(Beginning of Records)

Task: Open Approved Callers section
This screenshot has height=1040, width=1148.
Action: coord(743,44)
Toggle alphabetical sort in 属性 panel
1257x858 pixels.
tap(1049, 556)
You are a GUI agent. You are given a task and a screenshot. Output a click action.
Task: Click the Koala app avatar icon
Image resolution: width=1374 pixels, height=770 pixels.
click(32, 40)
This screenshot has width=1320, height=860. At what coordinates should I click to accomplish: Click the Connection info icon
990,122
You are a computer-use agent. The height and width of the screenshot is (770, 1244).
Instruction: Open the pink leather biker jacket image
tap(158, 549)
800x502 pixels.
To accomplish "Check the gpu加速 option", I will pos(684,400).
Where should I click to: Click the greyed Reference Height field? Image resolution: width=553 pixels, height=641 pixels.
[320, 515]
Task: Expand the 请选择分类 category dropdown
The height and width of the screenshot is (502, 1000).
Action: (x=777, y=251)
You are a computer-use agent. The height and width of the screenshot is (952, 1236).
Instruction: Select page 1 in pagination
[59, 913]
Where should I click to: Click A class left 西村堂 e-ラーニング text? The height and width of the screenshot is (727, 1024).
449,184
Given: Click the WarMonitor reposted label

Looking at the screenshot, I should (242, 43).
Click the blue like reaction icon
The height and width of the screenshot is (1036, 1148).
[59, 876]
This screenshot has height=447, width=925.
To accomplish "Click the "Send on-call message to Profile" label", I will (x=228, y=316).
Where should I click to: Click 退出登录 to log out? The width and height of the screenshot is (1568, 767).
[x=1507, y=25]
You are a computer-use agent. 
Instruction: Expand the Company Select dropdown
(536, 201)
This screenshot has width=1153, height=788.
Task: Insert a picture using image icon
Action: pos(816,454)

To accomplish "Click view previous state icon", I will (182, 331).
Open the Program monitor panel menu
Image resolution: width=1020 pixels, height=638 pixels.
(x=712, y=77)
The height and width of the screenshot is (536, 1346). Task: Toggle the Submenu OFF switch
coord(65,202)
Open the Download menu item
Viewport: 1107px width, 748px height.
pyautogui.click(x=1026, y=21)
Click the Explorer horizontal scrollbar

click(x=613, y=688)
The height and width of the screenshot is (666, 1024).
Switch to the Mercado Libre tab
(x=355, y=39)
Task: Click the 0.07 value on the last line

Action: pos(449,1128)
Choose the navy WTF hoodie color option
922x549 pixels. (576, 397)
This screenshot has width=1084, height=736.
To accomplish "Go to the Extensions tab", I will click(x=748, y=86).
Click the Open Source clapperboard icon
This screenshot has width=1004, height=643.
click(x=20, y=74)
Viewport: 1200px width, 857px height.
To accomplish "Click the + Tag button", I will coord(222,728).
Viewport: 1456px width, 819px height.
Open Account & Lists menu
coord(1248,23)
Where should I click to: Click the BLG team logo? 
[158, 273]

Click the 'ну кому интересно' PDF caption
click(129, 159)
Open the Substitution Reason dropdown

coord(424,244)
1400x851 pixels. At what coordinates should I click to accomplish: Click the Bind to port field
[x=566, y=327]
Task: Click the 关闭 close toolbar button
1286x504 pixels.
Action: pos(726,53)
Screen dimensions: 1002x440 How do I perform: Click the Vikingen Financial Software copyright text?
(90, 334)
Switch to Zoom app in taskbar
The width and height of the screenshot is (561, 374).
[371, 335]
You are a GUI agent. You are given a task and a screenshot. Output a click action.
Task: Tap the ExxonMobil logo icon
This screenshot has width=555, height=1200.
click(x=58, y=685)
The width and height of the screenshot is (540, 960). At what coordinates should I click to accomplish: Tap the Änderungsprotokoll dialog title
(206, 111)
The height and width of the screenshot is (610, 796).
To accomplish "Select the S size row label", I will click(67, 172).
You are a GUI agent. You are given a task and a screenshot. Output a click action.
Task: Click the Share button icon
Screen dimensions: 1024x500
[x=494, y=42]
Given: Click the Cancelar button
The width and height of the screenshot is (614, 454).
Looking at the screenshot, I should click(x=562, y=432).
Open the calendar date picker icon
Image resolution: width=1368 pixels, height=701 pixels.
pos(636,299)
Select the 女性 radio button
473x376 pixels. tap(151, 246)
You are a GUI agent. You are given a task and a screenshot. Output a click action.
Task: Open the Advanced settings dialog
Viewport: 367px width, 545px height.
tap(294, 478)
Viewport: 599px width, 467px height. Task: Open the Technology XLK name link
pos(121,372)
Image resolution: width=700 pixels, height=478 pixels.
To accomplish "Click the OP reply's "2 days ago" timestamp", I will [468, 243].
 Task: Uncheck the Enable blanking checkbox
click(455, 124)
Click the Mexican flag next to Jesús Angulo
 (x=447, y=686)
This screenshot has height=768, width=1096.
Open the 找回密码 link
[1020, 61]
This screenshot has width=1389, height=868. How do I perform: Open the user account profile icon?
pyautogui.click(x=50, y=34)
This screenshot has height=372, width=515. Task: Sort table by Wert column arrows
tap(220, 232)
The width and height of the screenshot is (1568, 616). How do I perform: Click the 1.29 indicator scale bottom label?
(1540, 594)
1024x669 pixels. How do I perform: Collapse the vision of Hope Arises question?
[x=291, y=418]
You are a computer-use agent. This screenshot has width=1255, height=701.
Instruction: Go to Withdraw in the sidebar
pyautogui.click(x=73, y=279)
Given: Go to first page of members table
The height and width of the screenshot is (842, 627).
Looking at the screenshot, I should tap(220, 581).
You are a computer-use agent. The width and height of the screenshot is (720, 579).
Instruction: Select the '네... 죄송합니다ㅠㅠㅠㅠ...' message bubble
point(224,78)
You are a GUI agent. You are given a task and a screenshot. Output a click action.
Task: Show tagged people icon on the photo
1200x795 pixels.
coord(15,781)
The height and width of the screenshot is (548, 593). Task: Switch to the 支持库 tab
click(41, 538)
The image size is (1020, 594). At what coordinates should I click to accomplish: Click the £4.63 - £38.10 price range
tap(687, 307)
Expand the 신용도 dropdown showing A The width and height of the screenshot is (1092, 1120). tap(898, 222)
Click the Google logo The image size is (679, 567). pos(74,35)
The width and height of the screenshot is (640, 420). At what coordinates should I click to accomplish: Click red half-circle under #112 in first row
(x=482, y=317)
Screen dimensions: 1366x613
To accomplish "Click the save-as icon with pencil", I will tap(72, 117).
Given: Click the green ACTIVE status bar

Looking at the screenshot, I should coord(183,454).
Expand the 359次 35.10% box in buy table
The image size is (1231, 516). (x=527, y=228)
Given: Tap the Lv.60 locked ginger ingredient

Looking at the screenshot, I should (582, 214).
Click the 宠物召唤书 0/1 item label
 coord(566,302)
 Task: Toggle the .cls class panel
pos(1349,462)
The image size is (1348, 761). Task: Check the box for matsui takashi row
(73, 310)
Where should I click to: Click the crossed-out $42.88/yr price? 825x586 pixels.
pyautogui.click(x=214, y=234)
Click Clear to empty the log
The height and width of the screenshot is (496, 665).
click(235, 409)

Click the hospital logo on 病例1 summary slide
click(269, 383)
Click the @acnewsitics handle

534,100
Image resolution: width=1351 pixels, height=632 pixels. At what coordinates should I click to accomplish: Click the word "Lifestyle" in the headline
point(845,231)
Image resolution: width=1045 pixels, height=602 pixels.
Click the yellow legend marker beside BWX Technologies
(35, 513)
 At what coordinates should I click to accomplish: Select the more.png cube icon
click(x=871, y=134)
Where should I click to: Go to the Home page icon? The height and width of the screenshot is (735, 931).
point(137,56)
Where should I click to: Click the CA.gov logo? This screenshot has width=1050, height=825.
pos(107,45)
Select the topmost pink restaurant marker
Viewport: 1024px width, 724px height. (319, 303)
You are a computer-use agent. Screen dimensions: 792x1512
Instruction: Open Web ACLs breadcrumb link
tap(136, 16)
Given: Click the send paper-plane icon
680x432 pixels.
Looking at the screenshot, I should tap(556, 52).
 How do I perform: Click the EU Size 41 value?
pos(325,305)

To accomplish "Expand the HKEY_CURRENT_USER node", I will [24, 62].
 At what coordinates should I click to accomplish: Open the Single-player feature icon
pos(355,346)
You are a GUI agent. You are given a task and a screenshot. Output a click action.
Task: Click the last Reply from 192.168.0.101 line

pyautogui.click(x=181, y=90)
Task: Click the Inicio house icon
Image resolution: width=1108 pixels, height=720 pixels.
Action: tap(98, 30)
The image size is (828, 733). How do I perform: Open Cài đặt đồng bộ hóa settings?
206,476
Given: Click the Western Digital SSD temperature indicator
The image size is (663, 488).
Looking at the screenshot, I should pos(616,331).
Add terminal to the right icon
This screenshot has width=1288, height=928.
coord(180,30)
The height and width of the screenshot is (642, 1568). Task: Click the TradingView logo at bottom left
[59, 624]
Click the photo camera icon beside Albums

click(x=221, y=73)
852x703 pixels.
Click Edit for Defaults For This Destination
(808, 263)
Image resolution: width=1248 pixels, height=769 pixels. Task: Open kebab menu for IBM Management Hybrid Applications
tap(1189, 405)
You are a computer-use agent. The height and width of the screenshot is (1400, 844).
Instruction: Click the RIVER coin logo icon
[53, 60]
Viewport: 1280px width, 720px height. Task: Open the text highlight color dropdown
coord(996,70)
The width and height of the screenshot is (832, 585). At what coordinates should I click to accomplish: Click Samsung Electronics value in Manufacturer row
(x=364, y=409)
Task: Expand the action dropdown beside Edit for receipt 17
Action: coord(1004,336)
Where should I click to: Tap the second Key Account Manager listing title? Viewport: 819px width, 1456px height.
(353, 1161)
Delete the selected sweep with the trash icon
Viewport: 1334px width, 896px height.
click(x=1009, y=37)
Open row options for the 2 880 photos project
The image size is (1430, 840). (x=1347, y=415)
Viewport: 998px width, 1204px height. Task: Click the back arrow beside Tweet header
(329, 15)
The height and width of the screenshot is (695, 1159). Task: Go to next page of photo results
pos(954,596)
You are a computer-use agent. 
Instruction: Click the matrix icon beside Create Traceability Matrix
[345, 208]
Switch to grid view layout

(End of Records)

**Your goal**. Each line in the listing where the word "computer" is found is to be copied.

**Problem solution**.
You are a computer-use agent. The height and width of the screenshot is (770, 1244).
You are a computer-use agent. The height and width of the screenshot is (952, 1236).
You are a computer-use agent. 
You are a computer-use agent. This screenshot has width=1255, height=701.
You are a computer-use agent. The width and height of the screenshot is (720, 579).
You are a computer-use agent. Screen dimensions: 792x1512
You are a computer-use agent. The height and width of the screenshot is (1400, 844).
You are a computer-use agent. 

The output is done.